[Target position records]
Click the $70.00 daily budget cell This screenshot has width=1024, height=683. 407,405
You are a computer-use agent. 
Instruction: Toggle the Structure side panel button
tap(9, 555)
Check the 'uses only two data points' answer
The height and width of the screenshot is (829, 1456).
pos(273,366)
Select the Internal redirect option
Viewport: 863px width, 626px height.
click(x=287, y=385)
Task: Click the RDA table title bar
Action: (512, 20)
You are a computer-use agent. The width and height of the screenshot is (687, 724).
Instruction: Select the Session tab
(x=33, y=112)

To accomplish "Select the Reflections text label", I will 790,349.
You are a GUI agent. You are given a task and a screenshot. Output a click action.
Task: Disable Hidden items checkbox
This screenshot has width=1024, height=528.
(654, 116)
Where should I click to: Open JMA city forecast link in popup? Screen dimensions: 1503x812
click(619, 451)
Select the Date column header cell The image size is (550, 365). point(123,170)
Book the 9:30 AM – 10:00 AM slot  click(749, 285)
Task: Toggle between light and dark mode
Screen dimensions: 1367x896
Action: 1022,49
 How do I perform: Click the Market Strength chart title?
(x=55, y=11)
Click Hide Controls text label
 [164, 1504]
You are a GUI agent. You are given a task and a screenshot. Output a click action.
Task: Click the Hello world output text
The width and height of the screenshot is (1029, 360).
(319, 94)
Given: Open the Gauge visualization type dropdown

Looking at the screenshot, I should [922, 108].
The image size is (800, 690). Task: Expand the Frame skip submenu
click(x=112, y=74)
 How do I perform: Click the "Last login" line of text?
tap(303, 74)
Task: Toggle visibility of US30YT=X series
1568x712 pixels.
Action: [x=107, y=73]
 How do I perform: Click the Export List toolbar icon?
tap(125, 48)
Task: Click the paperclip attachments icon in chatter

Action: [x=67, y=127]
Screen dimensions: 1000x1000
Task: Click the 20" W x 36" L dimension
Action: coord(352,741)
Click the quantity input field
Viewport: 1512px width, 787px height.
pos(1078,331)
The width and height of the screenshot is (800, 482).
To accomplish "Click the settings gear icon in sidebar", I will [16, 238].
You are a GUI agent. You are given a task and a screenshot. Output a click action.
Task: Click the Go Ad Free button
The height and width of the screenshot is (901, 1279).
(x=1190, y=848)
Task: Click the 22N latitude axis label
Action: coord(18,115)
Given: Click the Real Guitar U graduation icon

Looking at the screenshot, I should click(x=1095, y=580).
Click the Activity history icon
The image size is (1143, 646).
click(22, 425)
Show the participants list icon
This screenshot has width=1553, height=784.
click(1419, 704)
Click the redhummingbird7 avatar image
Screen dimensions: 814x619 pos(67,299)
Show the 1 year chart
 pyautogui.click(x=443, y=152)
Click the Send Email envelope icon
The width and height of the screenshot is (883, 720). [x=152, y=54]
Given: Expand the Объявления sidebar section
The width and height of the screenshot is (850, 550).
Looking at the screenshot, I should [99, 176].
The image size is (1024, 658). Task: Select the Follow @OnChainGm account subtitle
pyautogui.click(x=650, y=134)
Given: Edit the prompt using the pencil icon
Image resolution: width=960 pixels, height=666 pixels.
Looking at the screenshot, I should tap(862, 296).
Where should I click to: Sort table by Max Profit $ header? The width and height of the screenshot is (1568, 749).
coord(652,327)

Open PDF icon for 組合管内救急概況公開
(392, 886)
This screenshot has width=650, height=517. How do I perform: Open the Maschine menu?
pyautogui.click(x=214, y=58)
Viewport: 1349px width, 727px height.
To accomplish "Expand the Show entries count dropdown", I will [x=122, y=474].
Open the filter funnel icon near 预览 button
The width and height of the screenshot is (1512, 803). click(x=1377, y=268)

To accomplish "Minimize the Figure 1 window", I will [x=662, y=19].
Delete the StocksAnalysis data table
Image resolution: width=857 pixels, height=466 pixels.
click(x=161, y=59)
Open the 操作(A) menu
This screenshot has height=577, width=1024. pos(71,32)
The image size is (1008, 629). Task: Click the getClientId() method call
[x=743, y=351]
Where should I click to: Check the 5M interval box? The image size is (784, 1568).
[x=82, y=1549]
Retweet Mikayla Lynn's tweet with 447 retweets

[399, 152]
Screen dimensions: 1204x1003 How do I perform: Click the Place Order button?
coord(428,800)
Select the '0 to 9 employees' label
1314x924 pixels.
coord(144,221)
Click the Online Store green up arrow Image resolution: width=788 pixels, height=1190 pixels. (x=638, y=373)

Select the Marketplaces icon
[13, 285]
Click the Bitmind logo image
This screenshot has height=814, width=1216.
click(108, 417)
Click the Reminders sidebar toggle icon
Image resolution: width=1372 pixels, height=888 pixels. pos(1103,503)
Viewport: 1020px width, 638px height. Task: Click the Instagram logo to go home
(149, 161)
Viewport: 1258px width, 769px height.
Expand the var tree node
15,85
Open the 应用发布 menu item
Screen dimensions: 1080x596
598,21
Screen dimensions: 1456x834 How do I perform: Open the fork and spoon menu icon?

• _SET TASK_
Express the entries above as a JSON list of strings, with one string per line. Omit the blank lines.

• _ANSWER FOR THIS EXERCISE_
[
  "Click the $70.00 daily budget cell This screenshot has width=1024, height=683. 407,405",
  "You are a computer-use agent. ",
  "Instruction: Toggle the Structure side panel button",
  "tap(9, 555)",
  "Check the 'uses only two data points' answer",
  "The height and width of the screenshot is (829, 1456).",
  "pos(273,366)",
  "Select the Internal redirect option",
  "Viewport: 863px width, 626px height.",
  "click(x=287, y=385)",
  "Task: Click the RDA table title bar",
  "Action: (512, 20)",
  "You are a computer-use agent. The width and height of the screenshot is (687, 724).",
  "Instruction: Select the Session tab",
  "(x=33, y=112)",
  "To accomplish \"Select the Reflections text label\", I will 790,349.",
  "You are a GUI agent. You are given a task and a screenshot. Output a click action.",
  "Task: Disable Hidden items checkbox",
  "This screenshot has width=1024, height=528.",
  "(654, 116)",
  "Where should I click to: Open JMA city forecast link in popup? Screen dimensions: 1503x812",
  "click(619, 451)",
  "Select the Date column header cell The image size is (550, 365). point(123,170)",
  "Book the 9:30 AM – 10:00 AM slot  click(749, 285)",
  "Task: Toggle between light and dark mode",
  "Screen dimensions: 1367x896",
  "Action: 1022,49",
  " How do I perform: Click the Market Strength chart title?",
  "(x=55, y=11)",
  "Click Hide Controls text label",
  " [164, 1504]",
  "You are a GUI agent. You are given a task and a screenshot. Output a click action.",
  "Task: Click the Hello world output text",
  "The width and height of the screenshot is (1029, 360).",
  "(319, 94)",
  "Given: Open the Gauge visualization type dropdown",
  "Looking at the screenshot, I should [922, 108].",
  "The image size is (800, 690). Task: Expand the Frame skip submenu",
  "click(x=112, y=74)",
  " How do I perform: Click the \"Last login\" line of text?",
  "tap(303, 74)",
  "Task: Toggle visibility of US30YT=X series",
  "1568x712 pixels.",
  "Action: [x=107, y=73]",
  " How do I perform: Click the Export List toolbar icon?",
  "tap(125, 48)",
  "Task: Click the paperclip attachments icon in chatter",
  "Action: [x=67, y=127]",
  "Screen dimensions: 1000x1000",
  "Task: Click the 20\" W x 36\" L dimension",
  "Action: coord(352,741)",
  "Click the quantity input field",
  "Viewport: 1512px width, 787px height.",
  "pos(1078,331)",
  "The width and height of the screenshot is (800, 482).",
  "To accomplish \"Click the settings gear icon in sidebar\", I will [16, 238].",
  "You are a GUI agent. You are given a task and a screenshot. Output a click action.",
  "Task: Click the Go Ad Free button",
  "The height and width of the screenshot is (901, 1279).",
  "(x=1190, y=848)",
  "Task: Click the 22N latitude axis label",
  "Action: coord(18,115)",
  "Given: Click the Real Guitar U graduation icon",
  "Looking at the screenshot, I should click(x=1095, y=580).",
  "Click the Activity history icon",
  "The image size is (1143, 646).",
  "click(22, 425)",
  "Show the participants list icon",
  "This screenshot has width=1553, height=784.",
  "click(1419, 704)",
  "Click the redhummingbird7 avatar image",
  "Screen dimensions: 814x619 pos(67,299)",
  "Show the 1 year chart",
  " pyautogui.click(x=443, y=152)",
  "Click the Send Email envelope icon",
  "The width and height of the screenshot is (883, 720). [x=152, y=54]",
  "Given: Expand the Объявления sidebar section",
  "The width and height of the screenshot is (850, 550).",
  "Looking at the screenshot, I should [99, 176].",
  "The image size is (1024, 658). Task: Select the Follow @OnChainGm account subtitle",
  "pyautogui.click(x=650, y=134)",
  "Given: Edit the prompt using the pencil icon",
  "Image resolution: width=960 pixels, height=666 pixels.",
  "Looking at the screenshot, I should tap(862, 296).",
  "Where should I click to: Sort table by Max Profit $ header? The width and height of the screenshot is (1568, 749).",
  "coord(652,327)",
  "Open PDF icon for 組合管内救急概況公開",
  "(392, 886)",
  "This screenshot has width=650, height=517. How do I perform: Open the Maschine menu?",
  "pyautogui.click(x=214, y=58)",
  "Viewport: 1349px width, 727px height.",
  "To accomplish \"Expand the Show entries count dropdown\", I will [x=122, y=474].",
  "Open the filter funnel icon near 预览 button",
  "The width and height of the screenshot is (1512, 803). click(x=1377, y=268)",
  "To accomplish \"Minimize the Figure 1 window\", I will [x=662, y=19].",
  "Delete the StocksAnalysis data table",
  "Image resolution: width=857 pixels, height=466 pixels.",
  "click(x=161, y=59)",
  "Open the 操作(A) menu",
  "This screenshot has height=577, width=1024. pos(71,32)",
  "The image size is (1008, 629). Task: Click the getClientId() method call",
  "[x=743, y=351]",
  "Where should I click to: Check the 5M interval box? The image size is (784, 1568).",
  "[x=82, y=1549]",
  "Retweet Mikayla Lynn's tweet with 447 retweets",
  "[399, 152]",
  "Screen dimensions: 1204x1003 How do I perform: Click the Place Order button?",
  "coord(428,800)",
  "Select the '0 to 9 employees' label",
  "1314x924 pixels.",
  "coord(144,221)",
  "Click the Online Store green up arrow Image resolution: width=788 pixels, height=1190 pixels. (x=638, y=373)",
  "Select the Marketplaces icon",
  "[13, 285]",
  "Click the Bitmind logo image",
  "This screenshot has height=814, width=1216.",
  "click(108, 417)",
  "Click the Reminders sidebar toggle icon",
  "Image resolution: width=1372 pixels, height=888 pixels. pos(1103,503)",
  "Viewport: 1020px width, 638px height. Task: Click the Instagram logo to go home",
  "(149, 161)",
  "Viewport: 1258px width, 769px height.",
  "Expand the var tree node",
  "15,85",
  "Open the 应用发布 menu item",
  "Screen dimensions: 1080x596",
  "598,21",
  "Screen dimensions: 1456x834 How do I perform: Open the fork and spoon menu icon?"
]